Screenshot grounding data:
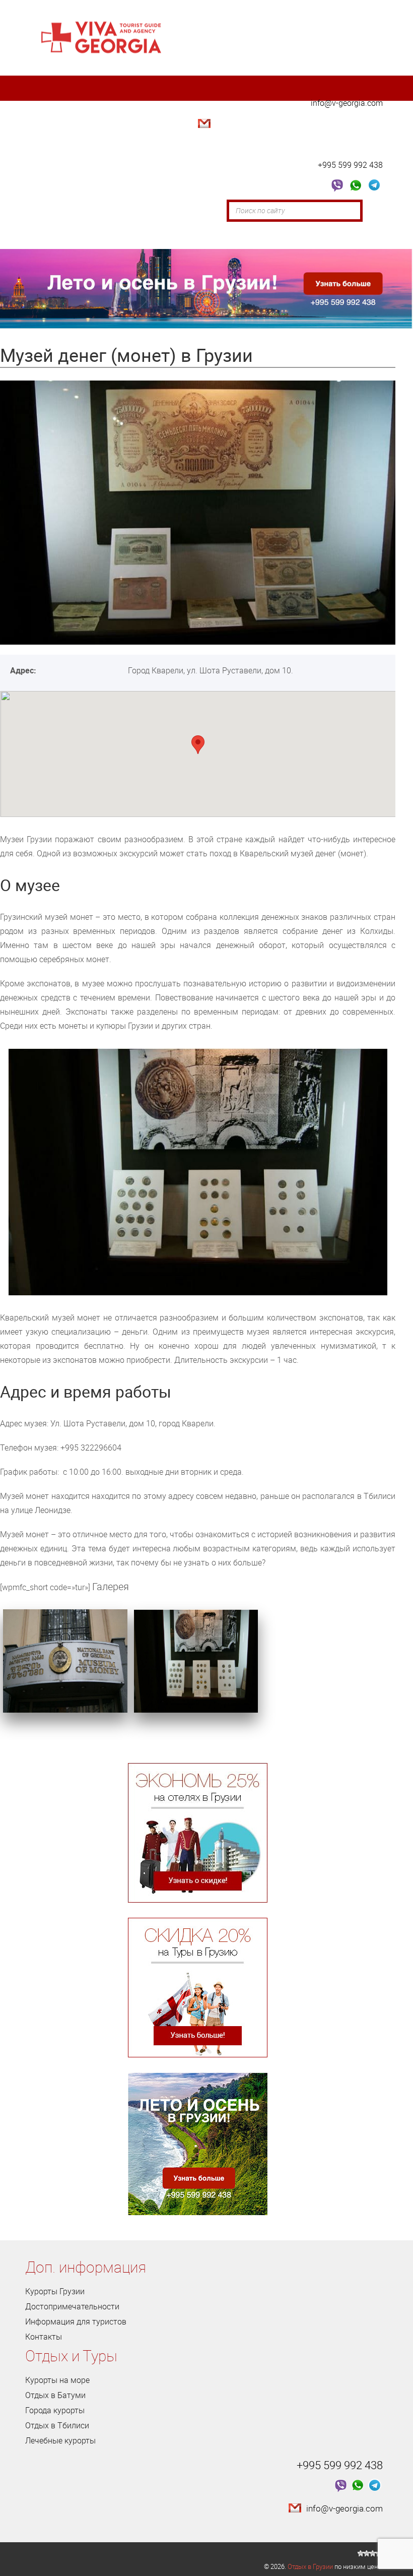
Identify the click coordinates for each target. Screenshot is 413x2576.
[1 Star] (361, 2553)
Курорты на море (57, 2379)
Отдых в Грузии (310, 2566)
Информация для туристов (75, 2321)
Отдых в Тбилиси (57, 2425)
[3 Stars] (373, 2553)
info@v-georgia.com (347, 102)
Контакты (162, 236)
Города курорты (55, 2410)
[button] (198, 744)
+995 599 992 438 (350, 164)
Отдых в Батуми (55, 2395)
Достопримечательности (180, 211)
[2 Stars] (367, 2553)
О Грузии (98, 211)
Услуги (109, 236)
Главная (48, 211)
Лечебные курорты (60, 2440)
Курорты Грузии (55, 2291)
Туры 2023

Activity: Looking at the data above, show all lines where the word "Отдых" occurs.

Task solution:
Отдых в Грузии (310, 2566)
Отдых в Тбилиси (57, 2425)
Отдых в Батуми (55, 2395)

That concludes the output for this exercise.